Tang Juyu, Li Kanghua, Liu Jun
Department of Orthopedics, Xiangya Hospital of Central South University, Changsha Hunan, 410008, P. R. China.
Zhongguo Xiu Fu Chong Jian Wai Ke Za Zhi. 2006 Nov;20(11):1087-9.
To explore the results of repairing widespread traumatic soft tissue defects in the heels and adjacent regions with free latissimus dorsi muscle-skin flaps.
From March 1998 to May 2005, 10 cases of widespread traumatic soft tissue defects in the heels and adjacent regions were repaired with free latissimus dorsi muscle-skin flaps; Of the 10 patients, 9 were male and 1 was female, whose ages ranged from 32 to 60 years, and the disease course was 2 hours to 2 months. The defect was by plough-machine injury in 5 cases, by crush injury in 2 cases, by snake injury in 2 cases, and electricity injury in 1 case. Eight cases of defects involved in the posterior of heel and leg, the defect area ranged from 21 cm x 12 cm to 35 cm x 15 cm; 2 cases had widespread soft tissue defects on heel, ankle, sole and dorsal foot, and the defect area was 27 cmX 14 cm and 30 cm x 21 cm respectively. All cases were accompanied by the exposure of bone; 6 cases by fracture; 4 cases by open infection of ankle joint; and 2 cases by injuries of the posterior tibial vessel and the tibial nerve. The sizes of the dissected flap ranged from 25 cm x 14 cm to 33 cm x 24 cm. The donor sites were covered by large mid-thickness flap.
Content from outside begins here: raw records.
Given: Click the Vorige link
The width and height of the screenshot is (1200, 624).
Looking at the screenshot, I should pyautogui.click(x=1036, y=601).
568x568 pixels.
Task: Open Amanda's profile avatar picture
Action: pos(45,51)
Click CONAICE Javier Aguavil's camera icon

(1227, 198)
There were no postoperative complication of vascular crisis and infection. Ten flaps survived completely and the wounds healed by first intention. After a follow-up of 3 to 24 months, five cases received two-stage plastic operation because bulky flaps bring some trouble in wearing shoes. In 5 cases of reconstructed sensation, two cases recovered pain and temperature sensation. All cases recovered the abilities to stand and walk without ulcer complication.
The free latissimus dorsi muscle-skin flap is an ideal flap for repairing widespread traumatic soft tissue defects and infectious wounds with muscle defects and bone exposure in the heel and adjacent regions, because it has such advantages as adequate blood supply, big dermatomic area, and excellent ability to resist infection.
探讨背阔肌游离肌皮瓣修复足跟及邻近区域大面积创伤性软组织缺损的效果。
1998年3月至2005年5月,采用背阔肌游离肌皮瓣修复10例足跟及邻近区域大面积创伤性软组织缺损患者;10例患者中,男9例,女1例,年龄32~60岁,病程2小时至2个月。致伤原因:犁机伤5例,挤压伤2例,蛇咬伤2例,电击伤1例。8例足跟及小腿后部缺损,缺损面积21 cm×12 cm至35 cm×15 cm;2例足跟、踝部、足底及足背广泛软组织缺损,缺损面积分别为27 cm×14 cm和30 cm×21 cm。所有病例均伴有骨外露;6例合并骨折;4例踝关节开放性感染;2例胫后血管及胫神经损伤。切取皮瓣大小为25 cm×14 cm至33 cm×24 cm。供区采用中厚大皮瓣覆盖。
术后未发生血管危象及感染并发症。10块皮瓣全部成活,创面一期愈合。随访3~24个月,5例因皮瓣臃肿影响穿鞋行二期整形手术。5例感觉重建患者中,2例恢复痛温觉。所有病例均恢复站立及行走能力,无溃疡并发症。
背阔肌游离肌皮瓣血供丰富,皮区面积大,抗感染能力强,是修复足跟及邻近区域大面积创伤性软组织缺损、伴有肌肉缺损及骨外露的感染创面的理想皮瓣。